GIVEN INFORMATION –
▽

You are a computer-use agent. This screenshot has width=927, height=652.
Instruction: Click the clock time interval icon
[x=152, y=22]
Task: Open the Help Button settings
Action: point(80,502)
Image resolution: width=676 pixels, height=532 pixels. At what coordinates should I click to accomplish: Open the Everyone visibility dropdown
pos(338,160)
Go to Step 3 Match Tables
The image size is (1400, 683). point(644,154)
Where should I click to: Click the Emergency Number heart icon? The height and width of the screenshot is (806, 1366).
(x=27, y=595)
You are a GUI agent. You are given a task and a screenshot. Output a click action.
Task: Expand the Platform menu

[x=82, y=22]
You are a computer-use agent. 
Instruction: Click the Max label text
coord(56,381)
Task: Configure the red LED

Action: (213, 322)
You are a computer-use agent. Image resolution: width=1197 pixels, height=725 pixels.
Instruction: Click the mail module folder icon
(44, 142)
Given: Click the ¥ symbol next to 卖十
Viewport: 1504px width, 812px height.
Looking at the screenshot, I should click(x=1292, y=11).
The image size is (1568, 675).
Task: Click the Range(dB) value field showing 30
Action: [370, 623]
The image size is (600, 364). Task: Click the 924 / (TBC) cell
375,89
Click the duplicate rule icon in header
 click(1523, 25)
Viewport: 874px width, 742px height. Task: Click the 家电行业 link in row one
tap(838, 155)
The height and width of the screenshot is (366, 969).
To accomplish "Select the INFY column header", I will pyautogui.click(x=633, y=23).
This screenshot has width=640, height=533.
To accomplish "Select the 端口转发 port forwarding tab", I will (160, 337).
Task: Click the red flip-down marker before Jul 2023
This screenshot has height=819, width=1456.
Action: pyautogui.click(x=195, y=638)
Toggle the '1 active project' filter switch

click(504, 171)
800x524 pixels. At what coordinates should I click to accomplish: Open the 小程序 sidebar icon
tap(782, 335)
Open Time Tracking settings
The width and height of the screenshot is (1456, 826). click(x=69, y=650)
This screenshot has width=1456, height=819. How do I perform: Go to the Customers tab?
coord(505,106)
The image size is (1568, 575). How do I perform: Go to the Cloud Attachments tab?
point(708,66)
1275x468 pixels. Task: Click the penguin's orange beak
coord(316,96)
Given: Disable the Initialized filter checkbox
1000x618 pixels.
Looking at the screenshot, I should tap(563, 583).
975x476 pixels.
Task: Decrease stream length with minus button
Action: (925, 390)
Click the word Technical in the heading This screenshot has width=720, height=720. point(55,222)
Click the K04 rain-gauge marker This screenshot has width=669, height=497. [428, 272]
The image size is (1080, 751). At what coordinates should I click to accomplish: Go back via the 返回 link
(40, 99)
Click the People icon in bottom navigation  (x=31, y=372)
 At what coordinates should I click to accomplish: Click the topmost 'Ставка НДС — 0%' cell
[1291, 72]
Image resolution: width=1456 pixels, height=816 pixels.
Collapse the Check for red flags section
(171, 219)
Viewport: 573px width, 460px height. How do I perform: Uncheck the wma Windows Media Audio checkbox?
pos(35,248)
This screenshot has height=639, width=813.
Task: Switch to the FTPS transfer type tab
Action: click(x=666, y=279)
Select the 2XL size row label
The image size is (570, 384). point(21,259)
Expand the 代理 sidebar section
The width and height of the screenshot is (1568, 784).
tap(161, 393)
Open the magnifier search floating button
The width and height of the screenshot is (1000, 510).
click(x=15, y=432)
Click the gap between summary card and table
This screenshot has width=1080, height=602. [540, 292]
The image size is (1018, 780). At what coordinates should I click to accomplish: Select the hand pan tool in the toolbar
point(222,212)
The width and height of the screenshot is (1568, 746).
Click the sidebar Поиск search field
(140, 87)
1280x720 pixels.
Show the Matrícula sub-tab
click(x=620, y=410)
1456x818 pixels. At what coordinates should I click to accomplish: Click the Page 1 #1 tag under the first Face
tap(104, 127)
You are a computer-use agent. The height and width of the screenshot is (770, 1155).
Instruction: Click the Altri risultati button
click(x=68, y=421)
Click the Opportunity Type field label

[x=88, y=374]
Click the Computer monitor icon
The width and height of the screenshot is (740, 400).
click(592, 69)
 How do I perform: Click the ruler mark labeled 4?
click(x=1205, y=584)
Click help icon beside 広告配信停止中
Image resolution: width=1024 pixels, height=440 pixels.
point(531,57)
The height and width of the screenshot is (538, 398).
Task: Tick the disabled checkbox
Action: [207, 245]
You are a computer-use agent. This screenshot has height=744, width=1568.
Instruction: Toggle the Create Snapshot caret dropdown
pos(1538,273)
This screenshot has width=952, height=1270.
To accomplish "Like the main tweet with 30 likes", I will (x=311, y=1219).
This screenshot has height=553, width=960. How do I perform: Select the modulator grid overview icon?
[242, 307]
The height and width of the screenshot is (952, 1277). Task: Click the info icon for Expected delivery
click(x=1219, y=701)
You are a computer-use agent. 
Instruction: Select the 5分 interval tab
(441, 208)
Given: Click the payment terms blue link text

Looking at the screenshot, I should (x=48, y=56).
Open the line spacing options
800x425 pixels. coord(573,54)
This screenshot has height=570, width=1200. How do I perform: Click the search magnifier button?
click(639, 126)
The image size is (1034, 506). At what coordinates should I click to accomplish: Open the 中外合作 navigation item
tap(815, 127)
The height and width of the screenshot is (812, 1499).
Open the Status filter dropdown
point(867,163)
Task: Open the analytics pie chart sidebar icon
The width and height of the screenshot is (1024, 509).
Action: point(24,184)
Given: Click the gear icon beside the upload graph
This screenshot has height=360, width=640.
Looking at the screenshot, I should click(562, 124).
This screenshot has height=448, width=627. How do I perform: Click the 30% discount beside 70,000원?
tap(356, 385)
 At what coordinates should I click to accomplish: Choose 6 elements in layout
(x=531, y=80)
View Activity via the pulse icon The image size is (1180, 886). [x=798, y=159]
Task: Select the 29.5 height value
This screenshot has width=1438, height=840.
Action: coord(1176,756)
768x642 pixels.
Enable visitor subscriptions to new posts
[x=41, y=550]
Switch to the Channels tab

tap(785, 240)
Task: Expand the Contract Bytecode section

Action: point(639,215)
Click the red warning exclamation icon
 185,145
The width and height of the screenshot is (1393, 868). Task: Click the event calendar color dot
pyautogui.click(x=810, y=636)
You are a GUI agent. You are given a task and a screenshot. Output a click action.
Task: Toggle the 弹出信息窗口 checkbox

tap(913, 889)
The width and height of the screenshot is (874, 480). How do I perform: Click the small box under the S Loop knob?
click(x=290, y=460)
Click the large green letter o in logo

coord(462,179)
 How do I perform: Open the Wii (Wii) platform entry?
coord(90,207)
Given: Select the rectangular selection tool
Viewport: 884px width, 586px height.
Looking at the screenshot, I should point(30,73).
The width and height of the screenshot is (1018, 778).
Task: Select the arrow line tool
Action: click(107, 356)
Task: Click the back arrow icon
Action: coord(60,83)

△

BRIEF – Rewrite the entries above, replacing "Instruction" with "Command" everywhere and leaving everything else as it is.

CORRECT RESULT –
You are a computer-use agent. This screenshot has width=927, height=652.
Command: Click the clock time interval icon
[x=152, y=22]
Task: Open the Help Button settings
Action: point(80,502)
Image resolution: width=676 pixels, height=532 pixels. At what coordinates should I click to accomplish: Open the Everyone visibility dropdown
pos(338,160)
Go to Step 3 Match Tables
The image size is (1400, 683). point(644,154)
Where should I click to: Click the Emergency Number heart icon? The height and width of the screenshot is (806, 1366).
(x=27, y=595)
You are a GUI agent. You are given a task and a screenshot. Output a click action.
Task: Expand the Platform menu

[x=82, y=22]
You are a computer-use agent. 
Command: Click the Max label text
coord(56,381)
Task: Configure the red LED

Action: (213, 322)
You are a computer-use agent. Image resolution: width=1197 pixels, height=725 pixels.
Command: Click the mail module folder icon
(44, 142)
Given: Click the ¥ symbol next to 卖十
Viewport: 1504px width, 812px height.
Looking at the screenshot, I should click(x=1292, y=11).
The image size is (1568, 675).
Task: Click the Range(dB) value field showing 30
Action: [370, 623]
The image size is (600, 364). Task: Click the 924 / (TBC) cell
375,89
Click the duplicate rule icon in header
 click(1523, 25)
Viewport: 874px width, 742px height. Task: Click the 家电行业 link in row one
tap(838, 155)
The height and width of the screenshot is (366, 969).
To accomplish "Select the INFY column header", I will pyautogui.click(x=633, y=23).
This screenshot has width=640, height=533.
To accomplish "Select the 端口转发 port forwarding tab", I will (160, 337).
Task: Click the red flip-down marker before Jul 2023
This screenshot has height=819, width=1456.
Action: pyautogui.click(x=195, y=638)
Toggle the '1 active project' filter switch

click(504, 171)
800x524 pixels. At what coordinates should I click to accomplish: Open the 小程序 sidebar icon
tap(782, 335)
Open Time Tracking settings
The width and height of the screenshot is (1456, 826). click(x=69, y=650)
This screenshot has width=1456, height=819. How do I perform: Go to the Customers tab?
coord(505,106)
The image size is (1568, 575). How do I perform: Go to the Cloud Attachments tab?
point(708,66)
1275x468 pixels. Task: Click the penguin's orange beak
coord(316,96)
Given: Disable the Initialized filter checkbox
1000x618 pixels.
Looking at the screenshot, I should tap(563, 583).
975x476 pixels.
Task: Decrease stream length with minus button
Action: (925, 390)
Click the word Technical in the heading This screenshot has width=720, height=720. point(55,222)
Click the K04 rain-gauge marker This screenshot has width=669, height=497. [428, 272]
The image size is (1080, 751). At what coordinates should I click to accomplish: Go back via the 返回 link
(40, 99)
Click the People icon in bottom navigation  (x=31, y=372)
 At what coordinates should I click to accomplish: Click the topmost 'Ставка НДС — 0%' cell
[1291, 72]
Image resolution: width=1456 pixels, height=816 pixels.
Collapse the Check for red flags section
(171, 219)
Viewport: 573px width, 460px height. How do I perform: Uncheck the wma Windows Media Audio checkbox?
pos(35,248)
This screenshot has height=639, width=813.
Task: Switch to the FTPS transfer type tab
Action: click(x=666, y=279)
Select the 2XL size row label
The image size is (570, 384). point(21,259)
Expand the 代理 sidebar section
The width and height of the screenshot is (1568, 784).
tap(161, 393)
Open the magnifier search floating button
The width and height of the screenshot is (1000, 510).
click(x=15, y=432)
Click the gap between summary card and table
This screenshot has width=1080, height=602. [540, 292]
The image size is (1018, 780). At what coordinates should I click to accomplish: Select the hand pan tool in the toolbar
point(222,212)
The width and height of the screenshot is (1568, 746).
Click the sidebar Поиск search field
(140, 87)
1280x720 pixels.
Show the Matrícula sub-tab
click(x=620, y=410)
1456x818 pixels. At what coordinates should I click to accomplish: Click the Page 1 #1 tag under the first Face
tap(104, 127)
You are a computer-use agent. The height and width of the screenshot is (770, 1155).
Command: Click the Altri risultati button
click(x=68, y=421)
Click the Opportunity Type field label

[x=88, y=374]
Click the Computer monitor icon
The width and height of the screenshot is (740, 400).
click(592, 69)
 How do I perform: Click the ruler mark labeled 4?
click(x=1205, y=584)
Click help icon beside 広告配信停止中
Image resolution: width=1024 pixels, height=440 pixels.
point(531,57)
The height and width of the screenshot is (538, 398).
Task: Tick the disabled checkbox
Action: [207, 245]
You are a computer-use agent. This screenshot has height=744, width=1568.
Command: Toggle the Create Snapshot caret dropdown
pos(1538,273)
This screenshot has width=952, height=1270.
To accomplish "Like the main tweet with 30 likes", I will (x=311, y=1219).
This screenshot has height=553, width=960. How do I perform: Select the modulator grid overview icon?
[242, 307]
The height and width of the screenshot is (952, 1277). Task: Click the info icon for Expected delivery
click(x=1219, y=701)
You are a computer-use agent. 
Command: Select the 5分 interval tab
(441, 208)
Given: Click the payment terms blue link text

Looking at the screenshot, I should (x=48, y=56).
Open the line spacing options
800x425 pixels. coord(573,54)
This screenshot has height=570, width=1200. How do I perform: Click the search magnifier button?
click(639, 126)
The image size is (1034, 506). At what coordinates should I click to accomplish: Open the 中外合作 navigation item
tap(815, 127)
The height and width of the screenshot is (812, 1499).
Open the Status filter dropdown
point(867,163)
Task: Open the analytics pie chart sidebar icon
The width and height of the screenshot is (1024, 509).
Action: point(24,184)
Given: Click the gear icon beside the upload graph
This screenshot has height=360, width=640.
Looking at the screenshot, I should click(562, 124).
This screenshot has height=448, width=627. How do I perform: Click the 30% discount beside 70,000원?
tap(356, 385)
 At what coordinates should I click to accomplish: Choose 6 elements in layout
(x=531, y=80)
View Activity via the pulse icon The image size is (1180, 886). [x=798, y=159]
Task: Select the 29.5 height value
This screenshot has width=1438, height=840.
Action: coord(1176,756)
768x642 pixels.
Enable visitor subscriptions to new posts
[x=41, y=550]
Switch to the Channels tab

tap(785, 240)
Task: Expand the Contract Bytecode section

Action: point(639,215)
Click the red warning exclamation icon
 185,145
The width and height of the screenshot is (1393, 868). Task: Click the event calendar color dot
pyautogui.click(x=810, y=636)
You are a GUI agent. You are given a task and a screenshot. Output a click action.
Task: Toggle the 弹出信息窗口 checkbox

tap(913, 889)
The width and height of the screenshot is (874, 480). How do I perform: Click the small box under the S Loop knob?
click(x=290, y=460)
Click the large green letter o in logo

coord(462,179)
 How do I perform: Open the Wii (Wii) platform entry?
coord(90,207)
Given: Select the rectangular selection tool
Viewport: 884px width, 586px height.
Looking at the screenshot, I should point(30,73).
The width and height of the screenshot is (1018, 778).
Task: Select the arrow line tool
Action: click(107, 356)
Task: Click the back arrow icon
Action: coord(60,83)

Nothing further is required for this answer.